Kalline Eler
O critério dos melhores interesses da criança está previsto no art. 3, parágrafo 1, da Convenção Sobre os Direitos da Criança –CDC, devendo ser empregado em todas as decisões sobre a criança para assegurar a fruição plena e efetiva dos direitos reconhecidos na CDC, bem como seu pleno desenvolvimento que abrange os aspectos físico, mental, espiritual, moral, psicológico e social.
De acordo com esse critério, os interesses da criança deverão ser considerados primordiais para a tomada de decisão quando diferentes interesses estiverem conflitando. Ainda, consoante o Comitê sobre os Direitos da Criança, no momento de avaliar e determinar o melhor interesse da criança, os seguintes elementos deverão ser ponderados: a opinião da criança; a identidade da criança; a preservação do ambiente familiar e a manutenção de relações; cuidados, a proteção e segurança da criança; sua situação de vulnerabilidade; o direito da criança à saúde; e o direito da criança à educação (ELER, 2020).
Diante disso, o dever de agir de acordo com os melhores interesses da criança fornece a base ético-jurídica para o exercício da autoridade parental, estabelecendo, assim, os seus limites. Com efeito, os pais que tomam decisões sobre a saúde da criança de forma não consentânea com seus melhores interesses atuam além dos limites da sua autoridade parental e, por isso, estão sujeitos à intervenção judicial para restringir esse excesso.
Nesse sentido, cita-se por exemplo, o caso Vavřička and Outros v. República Tcheca (aplicação No. 47621/13 e cinco outras aplicações) no qual a Grande Câmara de 17 juízes da Corte Europeia de Direitos Humanos endossou a proporcionalidade das medidas que tornam obrigatórias as vacinas infantis, por serem “medidas necessárias em uma sociedade democrática” para proteger a saúde da criança e a saúde da população.

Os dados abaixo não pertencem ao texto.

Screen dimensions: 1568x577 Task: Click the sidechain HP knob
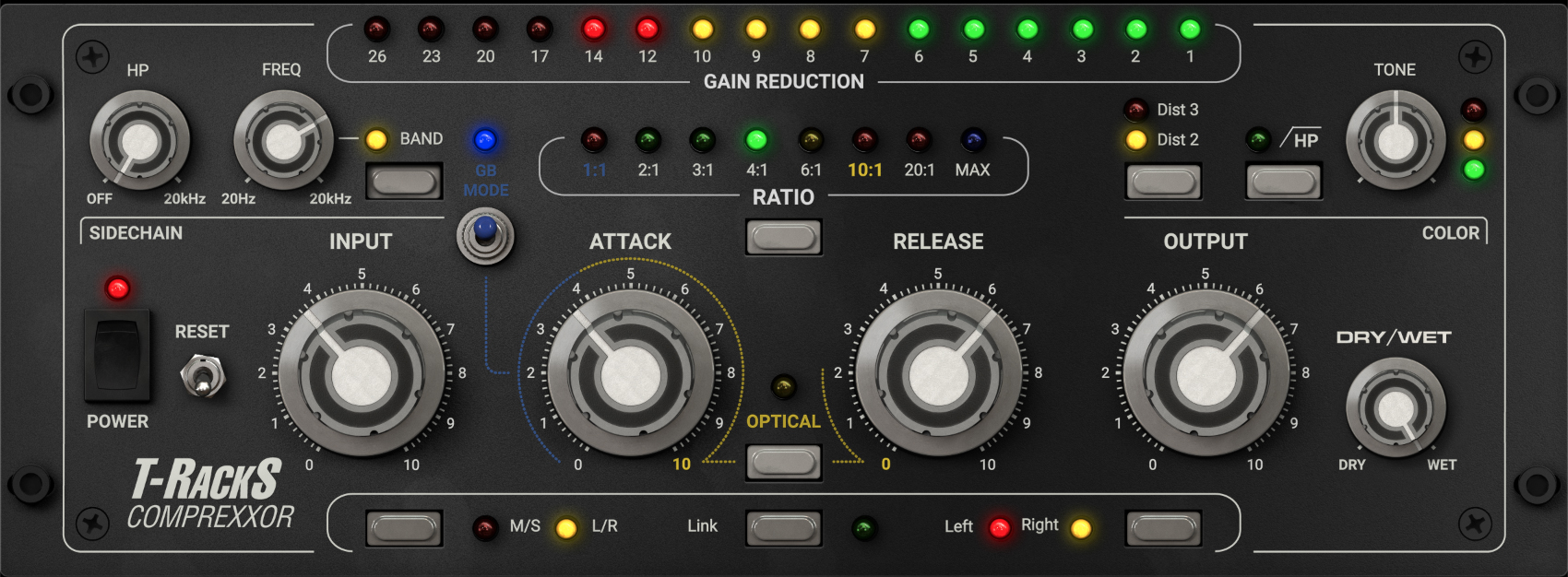click(139, 142)
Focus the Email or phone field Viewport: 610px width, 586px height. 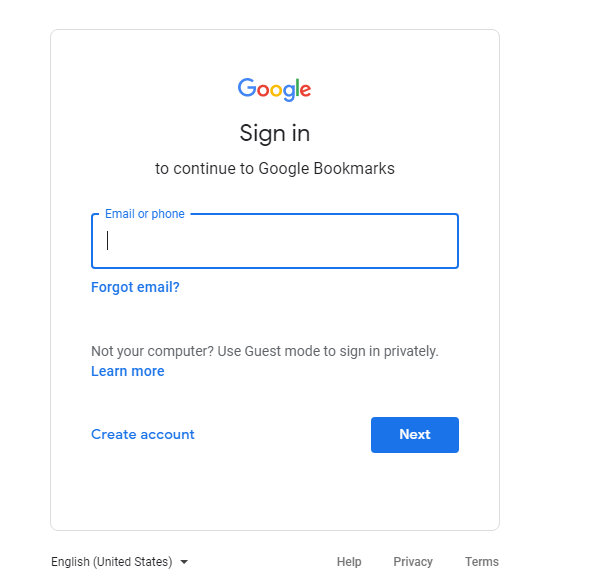coord(275,241)
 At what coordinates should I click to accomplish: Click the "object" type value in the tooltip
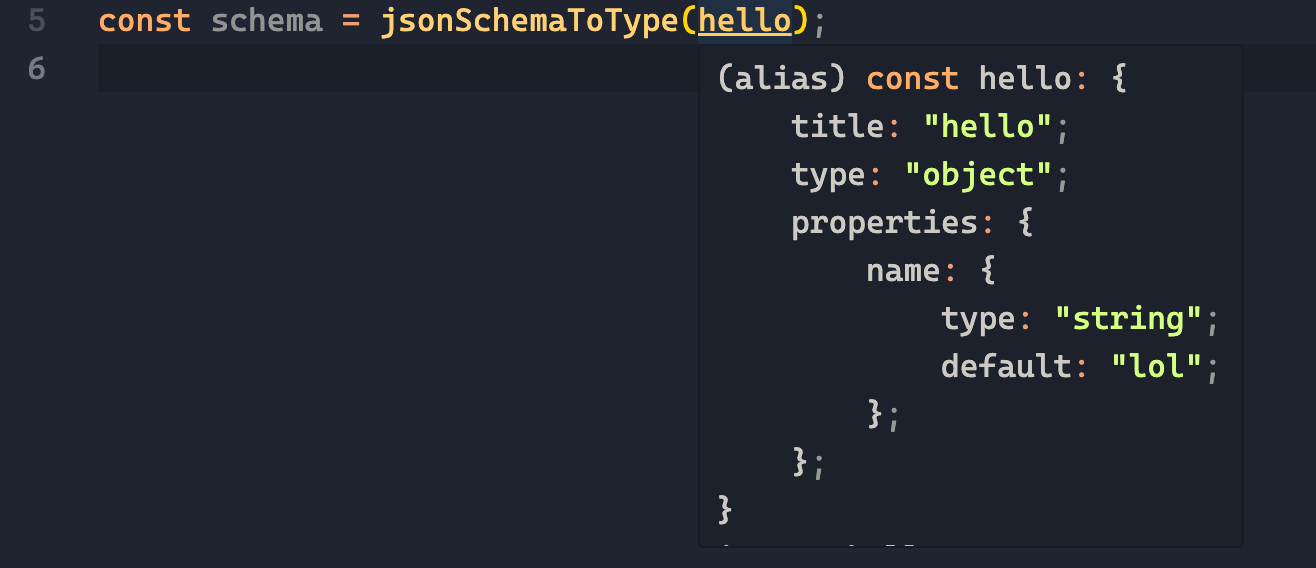(979, 175)
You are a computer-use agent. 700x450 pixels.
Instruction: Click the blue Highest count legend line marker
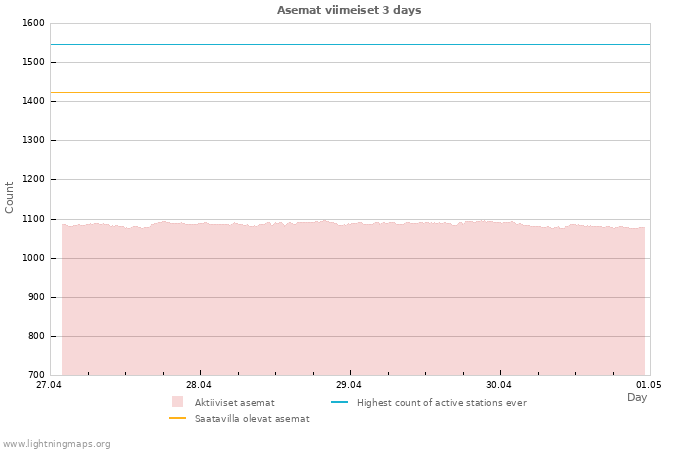339,402
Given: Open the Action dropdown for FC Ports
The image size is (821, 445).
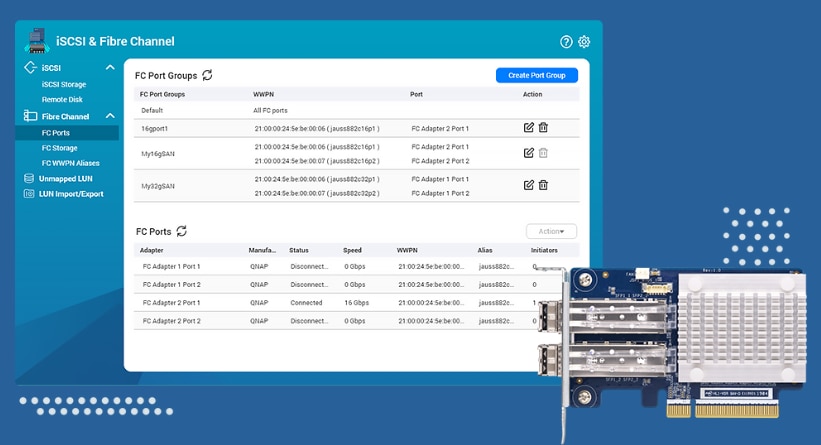Looking at the screenshot, I should [x=551, y=231].
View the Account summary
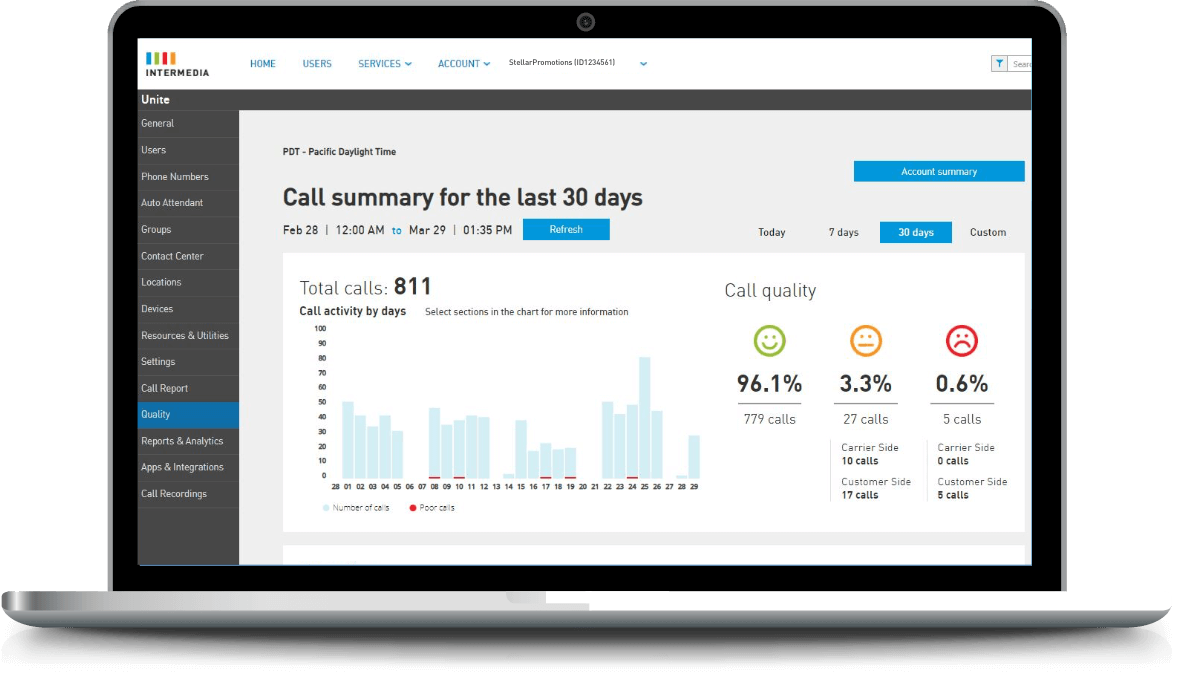1177x673 pixels. click(938, 170)
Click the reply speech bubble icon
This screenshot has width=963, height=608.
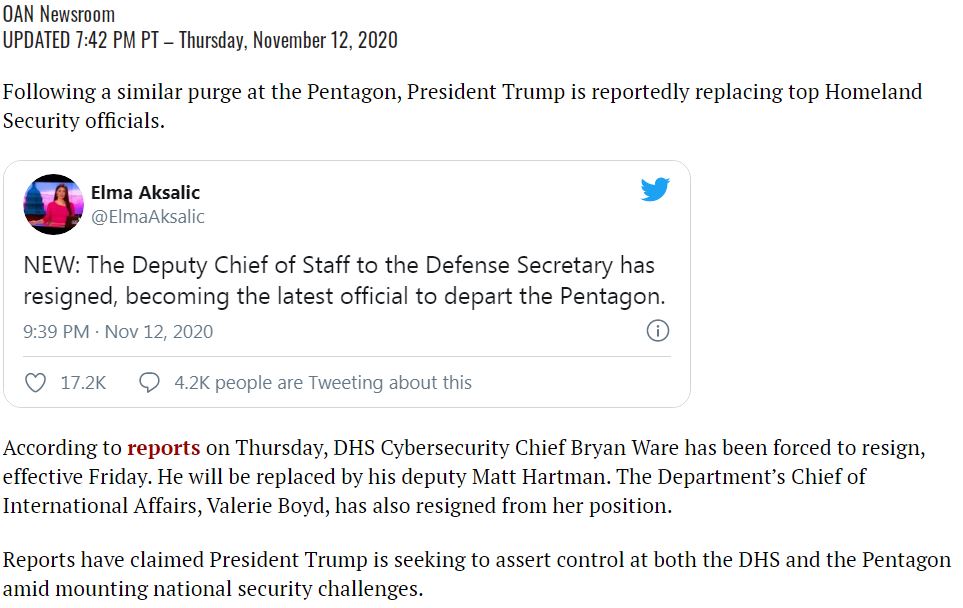[x=149, y=383]
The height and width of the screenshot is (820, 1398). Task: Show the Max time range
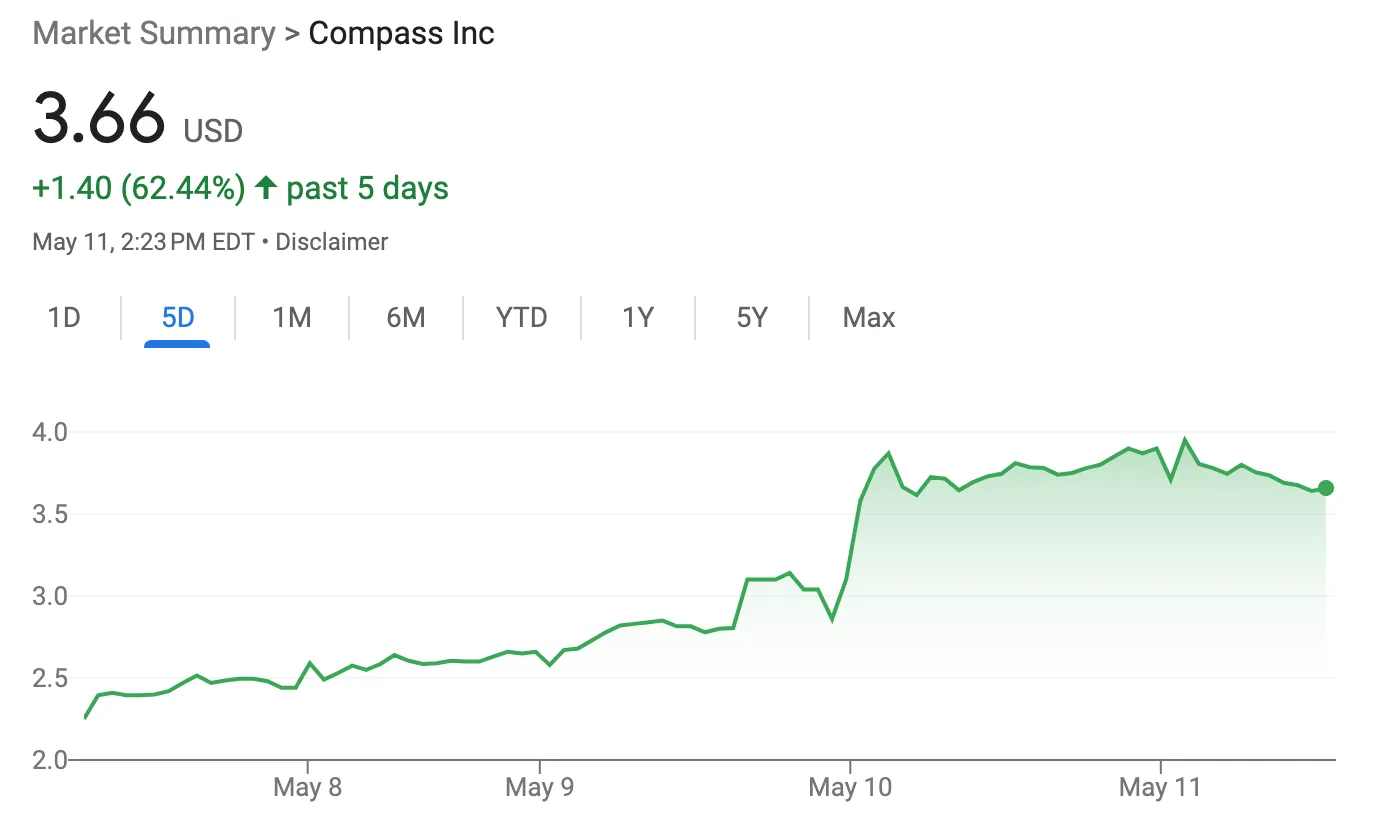coord(868,318)
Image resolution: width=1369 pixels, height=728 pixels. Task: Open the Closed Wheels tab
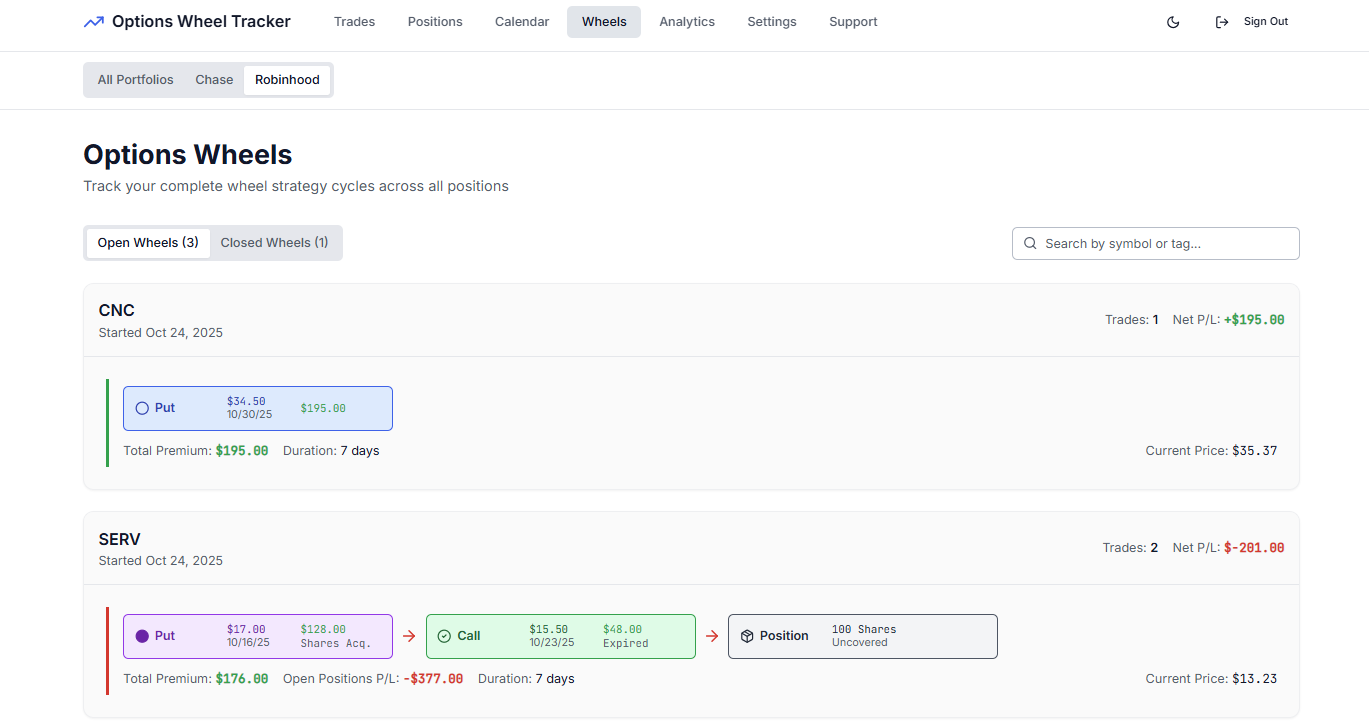(275, 242)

Assim, o critério dos melhores interesses da criança deve permear o exercício da autoridade parental nas tomadas de decisão no curso do cuidado em saúde, sendo esse critério vital para estabelecer a condição da criança como uma pessoa detentora de direitos e interesses próprios reconhecidos e protegidos em lei e em normas do Direito Internacional dos Direitos Humanos.
Além disso, no contexto dos cuidados em saúde, o critério dos melhores interesses da criança é aplicado através do Cuidado Centrado na Criança (CCC) que consubstancia uma nova forma de prover cuidados em saúde que respeita às necessidades, vontade e preferências da criança, bem como seus melhores interesses.
Portanto, na hipótese de conflito entre os interesses da criança e os interesses da família, o profissional de saúde deverá conduzir sua prática a partir daquilo que melhor servir à criança, ou seja, deverá privilegiar a ótica da qualidade de vida da criança, considerando sua condição de saúde e optando por aquilo que lhe trouxer maior benefício, uma vez sopesados prós e contras.
ReferênciasELER, Kalline. Capacidade Jurídica da Criança e do Adolescente na Saúde. Rio de Janeiro: Lúmen Iuris, 2020.